Original Article: http://doi.org/10.1371/journal.ppat.1008009
- Human noroviruses (HuNoVs) are the most common cause of foodborne illness, with a societal cost of $60 billion and 219,000 deaths/year.
- Norovirus is a very contagious virus that causes vomiting and diarrhea.
- HuNoVs are non-enveloped, single-stranded, positive-sense, RNA viruses belonging to the Caliciviridae family.
- The lack of robust small animal models has significantly created difficulties in understanding the norovirus biology and the development of effective therapeutics.
- Zebrafish is a small freshwater fish that is an extensively studied vertebrate model organism.
- It can be bred rapidly in large numbers, is amenable to genetics, and has a clear embryo, making it attractive to study vertebrate development, physiology and disease.
- A study report that HuNoV GI and GII replicate to high titers in zebrafish larvae.
- Replication peaks at day 2 post infection and is detectable for at least 6 days.
- The virus (HuNoV GII.4) could be moved through from larva to larva two consecutive times.
- HuNoV is detected in cells of the hematopoietic lineage and the intestine, supporting the notion of a dual tropism.

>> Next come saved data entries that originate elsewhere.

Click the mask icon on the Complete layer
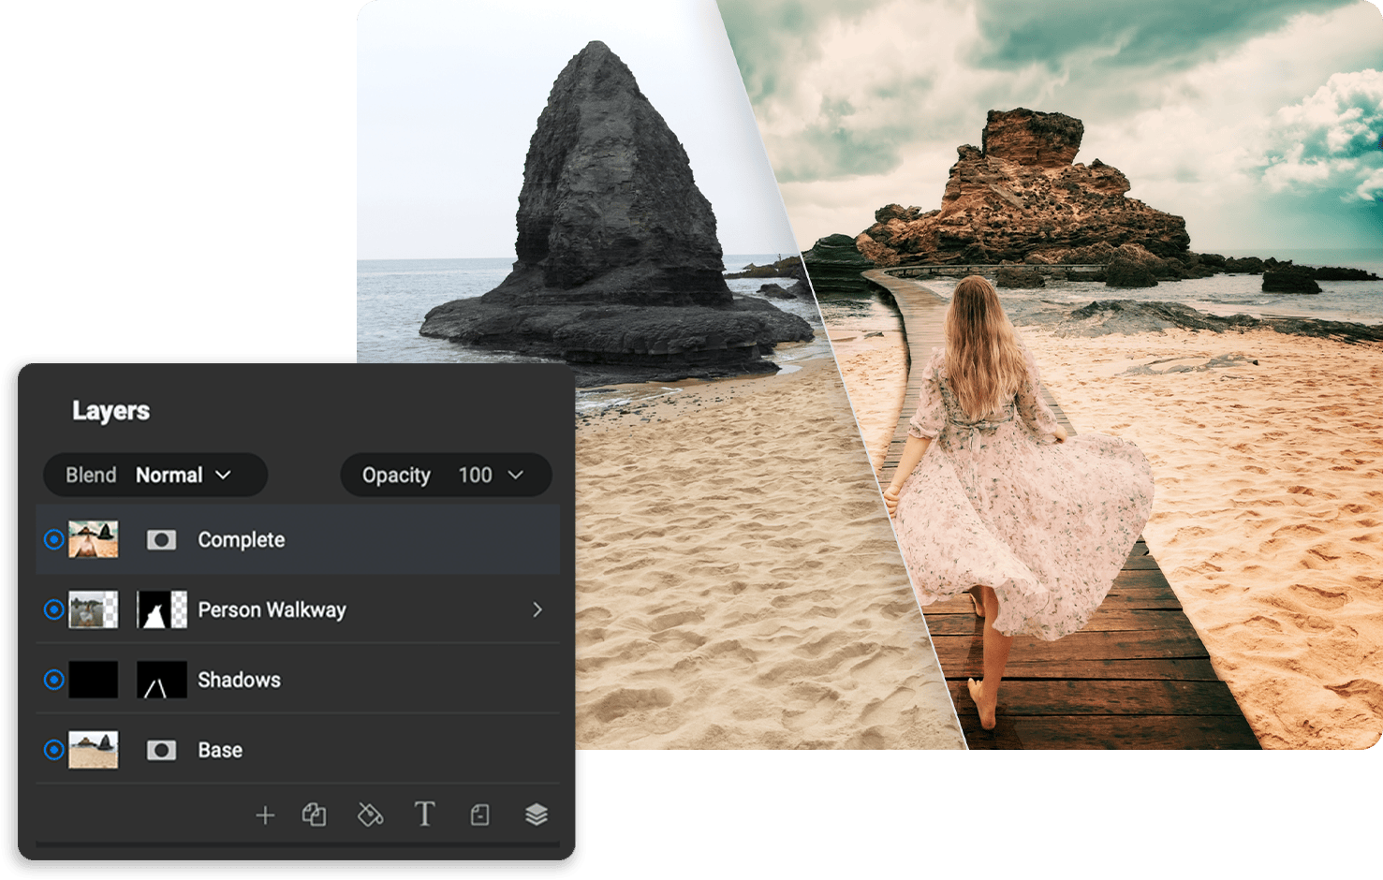point(161,539)
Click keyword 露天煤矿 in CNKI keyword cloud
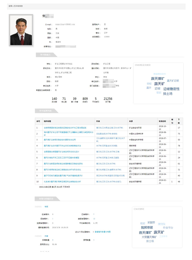 (158, 78)
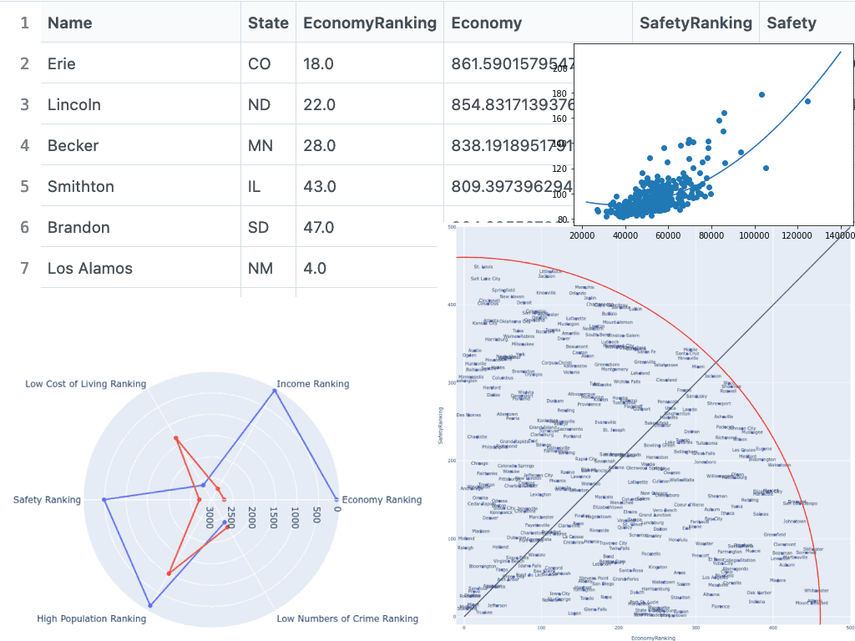Image resolution: width=855 pixels, height=641 pixels.
Task: Select row number 2 in the table
Action: (x=25, y=63)
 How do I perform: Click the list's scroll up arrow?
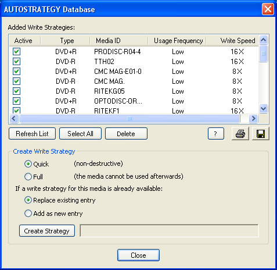coord(263,40)
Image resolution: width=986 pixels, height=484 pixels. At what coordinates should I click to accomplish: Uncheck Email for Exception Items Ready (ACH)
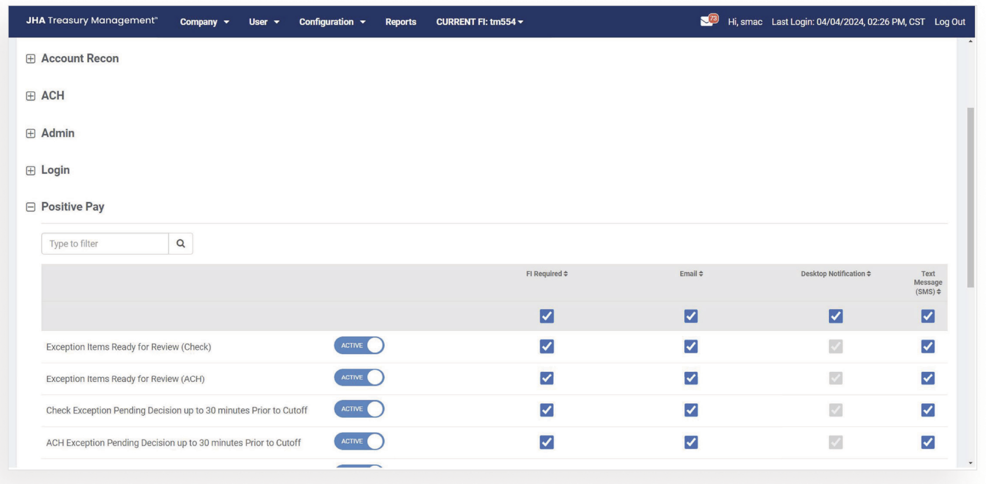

- Hematopoietic stem cells are the stem cells that give rise to other blood cells.
- Tropism refers to the growth response in a non-motile organism elicited by an external stimulus, and either toward the stimulus or away from it.
- Antiviral treatment reduces HuNoV replication by >2 log10, showing that this model is suited for antiviral studies.
Zebrafish larvae constitute a simple and robust replication model that will largely facilitate studies of human norovirus biology and the development of antiviral strategies.